THE ANTS AND THE DREAMS

The cat staggers down
the alley & collapses,
he stares at me as he dies.
The cockroach, a sullen survivor,
sits on the toilet bowl
& looks at me with indifference,
as if I too will pass.
Seagulls flock to the eternal beach,
ants crawl up the side of the building,
worms gnaw at the earth
& a midget climbs a circus ladder,
as a fat lady sings of eternal love.
Somewhere a clock strikes noon.

These things are
played over and over... ...
but still we look to find the
way out...to defeat the Captain of Death.
Oh, that fell sergeant from the nether world
is swift in his arrest. . .
But still you seek the dream of escape. . .
The whiffling of a dream
speeding across our consciousness. . .

But the darkness of yourself
spreads across the living room floor
& your cat returns with a bird in its mouth.
Its wings spread like the crucifixation of Christ.
And still your solitary dream returns
An incandescent light
shimmering
across the darkened waters
the hours & days speeding
& your dreams on fire. . .
Until the Apeman comes
with knuckles dragging.
This very Ancient Primate
comes at last to say. . .
it is over ... ...all over
he spits out the words.
And then
there is only
the ants & the dreams.





FLORIDA TURNPIKE

Sprinting up the Florida Turnpike at
85 miles an hour heading toward
Gainesville.
The landscape sweltering in heat and
humidity. As I pass the town, I'm
thinking about all those coeds killed,
and how it must feel to be murdered.
Was it quick? Or did it last a long
time? Death.

I stare at fields speckled with
hardy pine trees. Then after a couple of
miles more, a rush of green marshland.
More swamp water, and everywhere
mosquitoes and flying critters
bunched in angry fists.

The cement on the road's very white.
Bright.
Not like L.A. at all.
And at the side of the road,
petrified by sun and humidity,
dead critters curl up in this heat.

I wonder who comes along and scrapes
them all up. Most died quick.
Splat on a bumper.
But you can't count on it.
I once saw a cat hit. In the middle of a
street. All the cars stopped. People
staring. And the cat flopping
desperately. He lived a long time.
Jerking like an epileptic.

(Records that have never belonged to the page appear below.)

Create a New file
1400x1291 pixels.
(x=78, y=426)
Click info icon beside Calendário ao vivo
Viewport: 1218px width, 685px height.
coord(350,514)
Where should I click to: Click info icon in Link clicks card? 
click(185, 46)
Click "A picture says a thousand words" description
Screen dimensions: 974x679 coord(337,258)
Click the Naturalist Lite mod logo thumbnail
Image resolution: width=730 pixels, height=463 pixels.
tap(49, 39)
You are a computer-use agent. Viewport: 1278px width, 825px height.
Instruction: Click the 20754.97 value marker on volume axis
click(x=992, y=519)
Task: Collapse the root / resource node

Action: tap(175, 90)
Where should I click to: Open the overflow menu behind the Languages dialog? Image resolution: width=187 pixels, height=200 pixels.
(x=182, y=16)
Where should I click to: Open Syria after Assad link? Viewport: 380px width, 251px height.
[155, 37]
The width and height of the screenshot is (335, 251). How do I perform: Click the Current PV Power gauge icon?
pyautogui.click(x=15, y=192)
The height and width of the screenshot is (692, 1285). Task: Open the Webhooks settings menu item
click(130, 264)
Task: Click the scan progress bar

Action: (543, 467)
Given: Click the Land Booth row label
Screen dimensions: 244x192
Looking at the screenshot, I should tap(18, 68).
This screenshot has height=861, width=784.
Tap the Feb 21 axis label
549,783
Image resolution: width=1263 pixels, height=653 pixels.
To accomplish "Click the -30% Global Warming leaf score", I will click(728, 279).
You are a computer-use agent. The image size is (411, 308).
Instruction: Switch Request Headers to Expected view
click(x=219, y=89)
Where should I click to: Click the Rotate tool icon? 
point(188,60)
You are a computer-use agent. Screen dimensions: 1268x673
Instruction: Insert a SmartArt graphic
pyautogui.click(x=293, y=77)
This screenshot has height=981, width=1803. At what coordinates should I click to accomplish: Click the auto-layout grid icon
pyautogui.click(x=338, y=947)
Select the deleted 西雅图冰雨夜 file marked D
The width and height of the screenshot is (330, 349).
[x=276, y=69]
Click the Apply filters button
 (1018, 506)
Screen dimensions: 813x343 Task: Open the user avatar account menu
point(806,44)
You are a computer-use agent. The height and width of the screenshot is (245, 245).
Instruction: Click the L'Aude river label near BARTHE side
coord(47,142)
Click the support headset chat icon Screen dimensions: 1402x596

Till a fat
man in a tank top undershirt walked over
and crushed his head with a shovel.

Everybody looked away. Except me.

I drive on
thinking about different kinds of death.
I think about you.

How you said you would love me forever.

But you said you really had to have a
two story mortgage.
And a Visa Card without limit.
Wasn't that another kind of
prostitution? I had asked, and you said,
"Yes, yes, it probably was."
You smiled.

I stare at the road.
I begin counting
bodies.
After awhile I get bored,
and quit.
I pull in at a rest stop,
uncurl
myself from behind the wheel.
And I stand here
a long time,
looking
at open spaces.





RE'DOFRAM

"I see your problem," the mechanic said.
"See that tube next to your generator?"
"Uh-huh," I said, having grown more prolix
with each passing year.
"She’s your problem."
"She?"
"Yeah---the Re’dofram"
"Oh," I said, "expensive?"
He studied the cloudless sky—
then with a smile said:
"Yeah, could be. . . "
2 hours and 385.00 dollars later,
I drove onto the hot asphalt of August;
immediately I was hemmed in
by 4 breeders in SUV'S.
Turning the corner to my house,
I nearly clipped a low flying
60 year old skateboard artiste.
I checked his well being
in my rearview mirror,
he flipped me off.

As I pulled into my driveway,
COBRA PLUMBING was leaving
in a new black Mercedes stationwagon.
The plumber smiled in a familiar way as he left.
Shaula was waiting at the door.
"We had trouble with the garbage disposal."
"Oh," I said, "Expensive?"
"385.00 dollars," she said.
"Was it the Re'dofram?"
"How did you know that?"
"Oh," I said, "I know something
about mechanics."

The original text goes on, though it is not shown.